One day, Pooh, Piglet, and Rabbit spotted Eeyore stuck in the river with no way to get out. Rabbit starts to think quickly and comes up with lots of options to get Eeyore out of the river. Piglet begins to worry with no solution in sight. Finally, Pooh drops a big rock into the water to propel Eeyore out of the river. Pooh bear doesn’t overthink; he allows his life to unfold.
Pooh Bear prioritizes ease and allows life to feel like a round peg in a round hole and a square peg in a square hole. The best example of this is when Winnie the Pooh has the desire to see his friends, but can’t decide which friend to visit. He decides to go for a walk, sit on a rock, sing a song, and eat some honey, when all of a sudden his dear friend Piglet appears. Alas, Pooh Bear’s trust in the universe and his welcoming of synchronicity in his life allows him to have everything that he wants.
In the spirit of the sweetest, honey-filled bear, who represents Zen, elegance, and fun, here are five ways that we can practice the art of non-doing, Winnie the Pooh style:
1. Before responding to that pressure-laden email, take a few beats or an hour before doing so.
2. Practice going on a mindful walk. Like Pooh Bear, we can stroll around with no goal in mind and just move our bodies in a nourishing way. Who knows, we may run into a friend on our journey!

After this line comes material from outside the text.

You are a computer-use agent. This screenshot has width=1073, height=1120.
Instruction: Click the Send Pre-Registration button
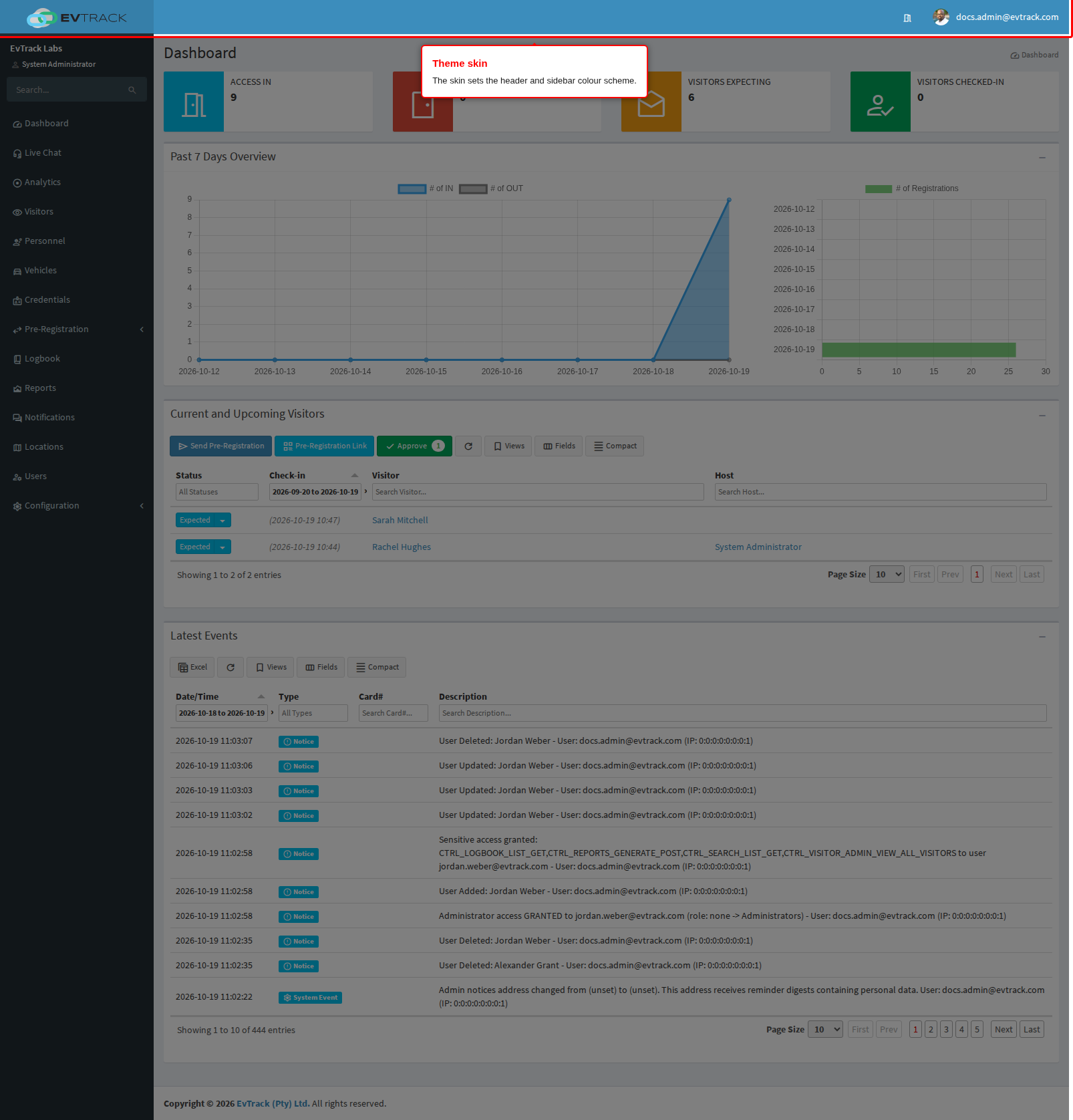(x=221, y=446)
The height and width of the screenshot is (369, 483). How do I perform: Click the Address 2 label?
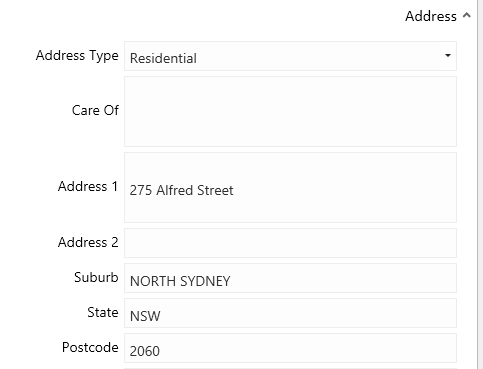(x=88, y=242)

3. When in doubt, we can listen to a happy song and sing along!
4. We can create a schedule that feels like a round peg in a round hole. We can say yes to plans that make us feel at ease, and assume the belief that allowing more flow into our lives is our birthright.
5. In our busy, overstimulated world, we can practice showing up more like Winnie the Pooh by blocking off time in our calendars to do absolutely nothing. This can be time when we put our phones on airplane mode, sit, sing a song, and perhaps eat some honey.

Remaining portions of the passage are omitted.